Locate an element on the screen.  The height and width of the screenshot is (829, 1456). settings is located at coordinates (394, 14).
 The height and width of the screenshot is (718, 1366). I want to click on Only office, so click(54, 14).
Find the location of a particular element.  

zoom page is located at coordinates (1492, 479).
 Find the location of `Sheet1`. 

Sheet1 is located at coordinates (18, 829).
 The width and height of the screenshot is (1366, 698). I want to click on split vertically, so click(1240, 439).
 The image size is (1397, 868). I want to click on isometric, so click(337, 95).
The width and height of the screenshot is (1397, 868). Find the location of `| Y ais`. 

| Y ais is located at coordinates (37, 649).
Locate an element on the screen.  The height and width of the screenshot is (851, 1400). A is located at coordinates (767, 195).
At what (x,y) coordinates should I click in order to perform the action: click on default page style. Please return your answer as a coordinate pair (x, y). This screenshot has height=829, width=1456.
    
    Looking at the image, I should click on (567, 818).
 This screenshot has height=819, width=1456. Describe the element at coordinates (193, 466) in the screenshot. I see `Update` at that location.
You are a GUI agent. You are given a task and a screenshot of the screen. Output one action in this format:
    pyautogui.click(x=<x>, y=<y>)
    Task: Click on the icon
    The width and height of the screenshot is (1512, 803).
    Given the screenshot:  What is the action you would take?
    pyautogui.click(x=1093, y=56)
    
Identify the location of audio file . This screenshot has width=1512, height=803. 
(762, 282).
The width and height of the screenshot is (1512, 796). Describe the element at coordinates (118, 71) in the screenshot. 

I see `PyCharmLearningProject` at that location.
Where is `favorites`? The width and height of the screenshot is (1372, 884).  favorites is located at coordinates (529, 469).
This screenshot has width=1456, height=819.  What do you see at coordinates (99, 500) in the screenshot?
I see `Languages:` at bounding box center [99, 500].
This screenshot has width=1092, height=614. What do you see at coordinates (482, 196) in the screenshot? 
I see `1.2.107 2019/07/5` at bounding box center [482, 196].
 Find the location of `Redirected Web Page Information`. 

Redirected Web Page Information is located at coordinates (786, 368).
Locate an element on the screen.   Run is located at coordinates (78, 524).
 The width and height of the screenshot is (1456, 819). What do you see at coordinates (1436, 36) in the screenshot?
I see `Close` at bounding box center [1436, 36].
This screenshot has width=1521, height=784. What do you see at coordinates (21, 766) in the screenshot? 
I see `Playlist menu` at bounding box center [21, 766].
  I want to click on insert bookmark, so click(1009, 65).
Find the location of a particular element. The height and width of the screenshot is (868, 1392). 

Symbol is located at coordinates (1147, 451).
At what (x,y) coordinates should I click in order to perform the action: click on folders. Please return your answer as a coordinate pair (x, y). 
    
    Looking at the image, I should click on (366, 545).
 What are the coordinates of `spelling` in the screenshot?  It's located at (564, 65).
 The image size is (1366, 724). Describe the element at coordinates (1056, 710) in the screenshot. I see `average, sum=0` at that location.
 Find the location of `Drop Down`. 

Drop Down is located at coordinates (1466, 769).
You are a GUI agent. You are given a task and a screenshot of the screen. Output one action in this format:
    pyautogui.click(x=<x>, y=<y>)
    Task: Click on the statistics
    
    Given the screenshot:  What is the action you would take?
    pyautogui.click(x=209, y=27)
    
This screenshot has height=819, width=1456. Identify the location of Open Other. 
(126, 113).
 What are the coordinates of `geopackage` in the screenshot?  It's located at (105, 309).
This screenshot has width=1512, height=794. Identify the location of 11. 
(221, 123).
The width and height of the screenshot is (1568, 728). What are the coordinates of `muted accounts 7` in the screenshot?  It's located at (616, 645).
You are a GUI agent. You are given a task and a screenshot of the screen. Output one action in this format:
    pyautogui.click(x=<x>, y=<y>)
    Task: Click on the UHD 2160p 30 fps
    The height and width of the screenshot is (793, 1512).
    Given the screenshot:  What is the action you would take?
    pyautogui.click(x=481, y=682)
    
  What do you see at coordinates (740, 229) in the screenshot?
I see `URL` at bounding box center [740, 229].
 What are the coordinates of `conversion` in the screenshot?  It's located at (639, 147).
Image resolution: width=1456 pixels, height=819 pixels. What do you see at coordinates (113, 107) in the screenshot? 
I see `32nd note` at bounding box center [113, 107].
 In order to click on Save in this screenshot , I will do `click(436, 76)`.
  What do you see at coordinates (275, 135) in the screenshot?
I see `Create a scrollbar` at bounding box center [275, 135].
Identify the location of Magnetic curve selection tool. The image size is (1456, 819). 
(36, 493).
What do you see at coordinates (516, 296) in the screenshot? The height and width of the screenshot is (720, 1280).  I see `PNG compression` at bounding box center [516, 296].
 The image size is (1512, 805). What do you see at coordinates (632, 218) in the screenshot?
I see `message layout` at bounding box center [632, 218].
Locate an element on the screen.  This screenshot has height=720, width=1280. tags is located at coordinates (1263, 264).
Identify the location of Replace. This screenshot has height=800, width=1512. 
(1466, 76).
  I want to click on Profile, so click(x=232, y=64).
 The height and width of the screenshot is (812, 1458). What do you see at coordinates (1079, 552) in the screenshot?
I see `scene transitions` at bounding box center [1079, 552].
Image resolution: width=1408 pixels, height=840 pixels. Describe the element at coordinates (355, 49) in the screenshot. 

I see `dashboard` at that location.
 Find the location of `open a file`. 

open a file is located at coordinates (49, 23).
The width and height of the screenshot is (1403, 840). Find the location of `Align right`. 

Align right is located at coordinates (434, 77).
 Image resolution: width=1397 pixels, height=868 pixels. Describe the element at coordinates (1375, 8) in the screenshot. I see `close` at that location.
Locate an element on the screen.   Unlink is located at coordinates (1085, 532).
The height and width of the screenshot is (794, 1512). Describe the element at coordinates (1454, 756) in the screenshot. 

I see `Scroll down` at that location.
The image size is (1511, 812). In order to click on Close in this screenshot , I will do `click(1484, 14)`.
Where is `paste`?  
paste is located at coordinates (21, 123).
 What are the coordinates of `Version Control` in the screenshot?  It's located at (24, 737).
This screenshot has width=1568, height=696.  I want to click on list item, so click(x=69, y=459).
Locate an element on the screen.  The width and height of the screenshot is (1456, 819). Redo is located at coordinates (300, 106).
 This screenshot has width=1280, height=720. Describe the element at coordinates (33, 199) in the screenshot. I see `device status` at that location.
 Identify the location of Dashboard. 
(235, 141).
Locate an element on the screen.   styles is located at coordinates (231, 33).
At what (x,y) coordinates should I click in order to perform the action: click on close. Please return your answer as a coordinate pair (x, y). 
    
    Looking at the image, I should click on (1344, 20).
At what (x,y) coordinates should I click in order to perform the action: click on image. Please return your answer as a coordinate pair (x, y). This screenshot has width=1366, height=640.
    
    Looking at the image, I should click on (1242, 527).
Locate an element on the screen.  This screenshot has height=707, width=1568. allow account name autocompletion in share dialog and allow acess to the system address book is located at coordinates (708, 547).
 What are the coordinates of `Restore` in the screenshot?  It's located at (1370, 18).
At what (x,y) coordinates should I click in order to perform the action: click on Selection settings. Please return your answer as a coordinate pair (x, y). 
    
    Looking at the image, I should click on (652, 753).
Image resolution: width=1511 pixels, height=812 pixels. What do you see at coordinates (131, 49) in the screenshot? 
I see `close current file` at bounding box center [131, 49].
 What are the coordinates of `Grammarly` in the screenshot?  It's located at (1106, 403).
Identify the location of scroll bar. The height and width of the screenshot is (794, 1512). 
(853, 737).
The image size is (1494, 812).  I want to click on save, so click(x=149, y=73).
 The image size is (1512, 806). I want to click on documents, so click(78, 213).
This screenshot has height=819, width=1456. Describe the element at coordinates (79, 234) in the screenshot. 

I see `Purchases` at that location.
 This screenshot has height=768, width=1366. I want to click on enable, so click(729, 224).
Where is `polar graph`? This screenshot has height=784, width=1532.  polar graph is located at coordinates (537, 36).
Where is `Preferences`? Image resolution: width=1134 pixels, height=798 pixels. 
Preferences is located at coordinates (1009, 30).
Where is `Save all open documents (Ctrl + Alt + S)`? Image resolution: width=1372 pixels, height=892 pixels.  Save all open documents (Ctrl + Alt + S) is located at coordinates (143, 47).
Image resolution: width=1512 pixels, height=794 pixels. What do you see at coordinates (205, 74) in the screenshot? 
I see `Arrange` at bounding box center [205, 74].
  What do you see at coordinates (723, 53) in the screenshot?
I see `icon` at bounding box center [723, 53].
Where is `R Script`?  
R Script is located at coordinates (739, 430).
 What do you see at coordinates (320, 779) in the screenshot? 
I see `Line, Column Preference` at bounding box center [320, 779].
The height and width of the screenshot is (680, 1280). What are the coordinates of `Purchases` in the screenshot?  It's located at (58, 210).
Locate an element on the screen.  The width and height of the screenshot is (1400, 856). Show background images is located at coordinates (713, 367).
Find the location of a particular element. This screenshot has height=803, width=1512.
::::
• _Aim_
Copy out, in full, each line of the entries above that contains the word "right".

• _Expected output_
The width and height of the screenshot is (1403, 840). Find the location of `Align right`. 
Align right is located at coordinates (434, 77).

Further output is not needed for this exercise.